## THE TASK
One part of the entries below is wanted: the lines from the one containing "The height and width of the screenshot is (703, 1125)." through the one containing "Task: Click the VALUE". Write those out exactly and nothing else.

** EXTRACTED DATA follows **

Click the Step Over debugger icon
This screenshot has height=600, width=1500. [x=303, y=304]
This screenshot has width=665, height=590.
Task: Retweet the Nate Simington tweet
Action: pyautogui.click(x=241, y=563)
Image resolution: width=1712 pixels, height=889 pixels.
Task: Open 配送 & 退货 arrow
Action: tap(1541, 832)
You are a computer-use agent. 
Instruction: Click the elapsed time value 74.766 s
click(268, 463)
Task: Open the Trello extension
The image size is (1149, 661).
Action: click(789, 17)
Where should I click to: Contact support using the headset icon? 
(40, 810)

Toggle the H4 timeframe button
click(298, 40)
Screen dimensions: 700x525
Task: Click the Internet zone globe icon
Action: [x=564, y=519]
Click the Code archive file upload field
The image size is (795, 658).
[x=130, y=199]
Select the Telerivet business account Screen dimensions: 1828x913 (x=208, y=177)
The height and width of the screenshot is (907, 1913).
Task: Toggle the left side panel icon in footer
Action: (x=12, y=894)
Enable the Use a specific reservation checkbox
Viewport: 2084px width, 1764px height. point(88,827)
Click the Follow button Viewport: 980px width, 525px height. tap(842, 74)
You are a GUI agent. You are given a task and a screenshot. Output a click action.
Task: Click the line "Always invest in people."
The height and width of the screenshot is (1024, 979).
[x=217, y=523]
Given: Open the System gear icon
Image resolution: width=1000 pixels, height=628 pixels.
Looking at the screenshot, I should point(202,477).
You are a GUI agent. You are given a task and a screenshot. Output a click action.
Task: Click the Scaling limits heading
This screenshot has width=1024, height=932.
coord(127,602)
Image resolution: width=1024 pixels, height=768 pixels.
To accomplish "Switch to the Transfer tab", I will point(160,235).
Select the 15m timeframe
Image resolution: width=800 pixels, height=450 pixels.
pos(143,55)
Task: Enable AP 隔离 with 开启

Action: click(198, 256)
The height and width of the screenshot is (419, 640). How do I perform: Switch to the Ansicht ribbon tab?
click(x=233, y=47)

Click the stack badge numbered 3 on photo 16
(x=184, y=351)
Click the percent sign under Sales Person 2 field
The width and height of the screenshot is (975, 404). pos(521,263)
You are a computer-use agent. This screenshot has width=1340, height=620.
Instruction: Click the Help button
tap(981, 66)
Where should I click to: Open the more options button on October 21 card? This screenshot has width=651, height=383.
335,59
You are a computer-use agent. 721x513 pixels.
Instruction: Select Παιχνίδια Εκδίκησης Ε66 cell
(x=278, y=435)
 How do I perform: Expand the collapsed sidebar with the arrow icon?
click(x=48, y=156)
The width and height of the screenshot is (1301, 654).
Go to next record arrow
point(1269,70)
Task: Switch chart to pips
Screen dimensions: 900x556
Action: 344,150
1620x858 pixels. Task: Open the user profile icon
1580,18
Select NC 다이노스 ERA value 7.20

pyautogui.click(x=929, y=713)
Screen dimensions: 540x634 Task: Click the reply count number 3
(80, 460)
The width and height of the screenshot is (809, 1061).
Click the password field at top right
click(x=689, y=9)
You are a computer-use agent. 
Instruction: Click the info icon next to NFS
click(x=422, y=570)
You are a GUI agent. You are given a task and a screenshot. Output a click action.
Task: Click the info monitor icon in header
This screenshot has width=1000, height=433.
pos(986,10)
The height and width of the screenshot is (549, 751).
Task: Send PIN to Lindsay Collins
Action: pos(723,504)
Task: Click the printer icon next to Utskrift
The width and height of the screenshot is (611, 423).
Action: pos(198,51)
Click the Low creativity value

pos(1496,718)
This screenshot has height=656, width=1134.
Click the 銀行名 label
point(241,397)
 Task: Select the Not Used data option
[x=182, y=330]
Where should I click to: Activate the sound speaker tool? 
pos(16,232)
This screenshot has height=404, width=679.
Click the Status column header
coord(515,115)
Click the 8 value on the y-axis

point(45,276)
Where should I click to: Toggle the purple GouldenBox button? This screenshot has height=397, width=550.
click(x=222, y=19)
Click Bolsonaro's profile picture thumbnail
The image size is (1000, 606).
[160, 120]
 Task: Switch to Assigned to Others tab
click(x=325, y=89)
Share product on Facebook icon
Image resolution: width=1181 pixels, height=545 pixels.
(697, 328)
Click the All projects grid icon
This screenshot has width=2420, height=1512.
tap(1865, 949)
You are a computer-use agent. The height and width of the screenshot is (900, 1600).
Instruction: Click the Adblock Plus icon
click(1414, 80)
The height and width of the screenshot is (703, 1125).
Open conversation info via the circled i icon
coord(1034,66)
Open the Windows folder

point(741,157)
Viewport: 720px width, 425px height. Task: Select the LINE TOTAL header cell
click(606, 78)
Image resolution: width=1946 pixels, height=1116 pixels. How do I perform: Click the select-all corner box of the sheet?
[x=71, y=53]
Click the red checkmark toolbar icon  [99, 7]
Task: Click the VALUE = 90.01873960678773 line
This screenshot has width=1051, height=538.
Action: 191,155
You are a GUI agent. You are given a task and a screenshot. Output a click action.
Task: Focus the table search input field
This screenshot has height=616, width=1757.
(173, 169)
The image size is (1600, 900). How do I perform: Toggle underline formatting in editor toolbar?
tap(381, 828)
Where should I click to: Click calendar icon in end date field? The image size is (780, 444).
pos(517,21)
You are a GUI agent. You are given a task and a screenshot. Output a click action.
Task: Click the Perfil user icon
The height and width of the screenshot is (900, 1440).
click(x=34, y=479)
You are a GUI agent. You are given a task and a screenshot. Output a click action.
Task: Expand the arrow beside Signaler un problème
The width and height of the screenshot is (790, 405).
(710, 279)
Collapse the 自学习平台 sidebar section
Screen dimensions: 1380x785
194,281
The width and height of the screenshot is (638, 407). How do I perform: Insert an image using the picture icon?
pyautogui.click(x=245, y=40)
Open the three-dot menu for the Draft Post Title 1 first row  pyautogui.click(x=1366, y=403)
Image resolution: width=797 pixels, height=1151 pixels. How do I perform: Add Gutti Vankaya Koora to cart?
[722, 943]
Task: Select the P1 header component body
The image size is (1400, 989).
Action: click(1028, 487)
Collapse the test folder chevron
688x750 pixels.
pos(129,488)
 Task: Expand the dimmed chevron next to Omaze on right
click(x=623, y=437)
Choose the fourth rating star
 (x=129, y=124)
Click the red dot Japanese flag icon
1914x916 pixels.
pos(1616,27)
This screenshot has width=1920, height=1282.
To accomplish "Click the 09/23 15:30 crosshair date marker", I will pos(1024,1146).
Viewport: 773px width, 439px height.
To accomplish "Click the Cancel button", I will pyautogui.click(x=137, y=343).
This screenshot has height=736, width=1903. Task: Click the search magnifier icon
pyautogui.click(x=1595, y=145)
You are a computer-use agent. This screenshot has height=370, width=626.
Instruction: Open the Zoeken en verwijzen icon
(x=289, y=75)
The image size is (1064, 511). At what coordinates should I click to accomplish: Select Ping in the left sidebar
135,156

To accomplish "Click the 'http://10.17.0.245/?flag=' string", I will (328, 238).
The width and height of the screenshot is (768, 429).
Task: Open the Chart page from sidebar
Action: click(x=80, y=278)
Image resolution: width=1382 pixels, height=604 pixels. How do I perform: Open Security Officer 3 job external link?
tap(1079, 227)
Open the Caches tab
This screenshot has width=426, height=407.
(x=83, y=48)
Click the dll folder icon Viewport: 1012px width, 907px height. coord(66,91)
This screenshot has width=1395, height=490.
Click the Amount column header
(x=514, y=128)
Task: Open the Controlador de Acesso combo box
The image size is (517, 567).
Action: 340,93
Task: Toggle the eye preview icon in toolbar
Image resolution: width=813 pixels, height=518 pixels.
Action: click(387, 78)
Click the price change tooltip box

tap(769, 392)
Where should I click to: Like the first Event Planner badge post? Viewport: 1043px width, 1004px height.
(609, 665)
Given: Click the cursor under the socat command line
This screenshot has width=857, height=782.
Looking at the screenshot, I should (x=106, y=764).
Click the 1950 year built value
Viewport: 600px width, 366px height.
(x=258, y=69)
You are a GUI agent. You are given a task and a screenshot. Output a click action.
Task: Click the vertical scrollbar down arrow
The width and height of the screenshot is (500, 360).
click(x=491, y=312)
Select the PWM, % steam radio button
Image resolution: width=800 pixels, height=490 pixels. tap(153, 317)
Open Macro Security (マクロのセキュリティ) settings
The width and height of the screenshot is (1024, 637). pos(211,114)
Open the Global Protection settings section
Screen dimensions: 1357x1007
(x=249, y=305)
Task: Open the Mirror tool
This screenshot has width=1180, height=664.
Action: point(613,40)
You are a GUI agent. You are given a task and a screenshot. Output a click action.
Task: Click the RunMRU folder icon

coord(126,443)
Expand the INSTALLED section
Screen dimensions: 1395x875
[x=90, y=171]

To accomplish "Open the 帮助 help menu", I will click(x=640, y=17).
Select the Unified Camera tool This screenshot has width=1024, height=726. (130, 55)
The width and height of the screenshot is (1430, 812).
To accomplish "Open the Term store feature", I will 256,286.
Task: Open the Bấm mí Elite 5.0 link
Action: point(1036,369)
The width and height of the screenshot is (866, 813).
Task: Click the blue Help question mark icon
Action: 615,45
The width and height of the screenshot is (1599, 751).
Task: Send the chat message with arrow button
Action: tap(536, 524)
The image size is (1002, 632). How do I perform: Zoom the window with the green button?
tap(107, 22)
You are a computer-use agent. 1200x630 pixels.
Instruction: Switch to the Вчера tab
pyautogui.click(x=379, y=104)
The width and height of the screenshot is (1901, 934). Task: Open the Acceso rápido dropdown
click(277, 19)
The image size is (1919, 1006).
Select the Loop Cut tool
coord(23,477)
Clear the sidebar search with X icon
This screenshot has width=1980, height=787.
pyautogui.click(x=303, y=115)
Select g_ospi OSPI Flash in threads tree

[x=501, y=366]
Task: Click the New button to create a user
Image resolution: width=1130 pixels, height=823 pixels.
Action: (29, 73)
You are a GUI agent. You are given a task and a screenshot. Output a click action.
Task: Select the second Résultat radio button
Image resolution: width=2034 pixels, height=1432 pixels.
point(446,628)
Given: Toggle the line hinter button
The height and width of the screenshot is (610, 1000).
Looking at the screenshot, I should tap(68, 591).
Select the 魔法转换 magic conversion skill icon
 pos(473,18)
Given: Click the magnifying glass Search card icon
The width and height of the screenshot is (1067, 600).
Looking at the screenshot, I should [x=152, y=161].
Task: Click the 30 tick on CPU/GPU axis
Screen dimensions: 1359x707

** End of EXTRACTED DATA **

## ANSWER BOX
The height and width of the screenshot is (703, 1125).
Open conversation info via the circled i icon
coord(1034,66)
Open the Windows folder

point(741,157)
Viewport: 720px width, 425px height. Task: Select the LINE TOTAL header cell
click(606, 78)
Image resolution: width=1946 pixels, height=1116 pixels. How do I perform: Click the select-all corner box of the sheet?
[x=71, y=53]
Click the red checkmark toolbar icon  [99, 7]
Task: Click the VALUE = 90.01873960678773 line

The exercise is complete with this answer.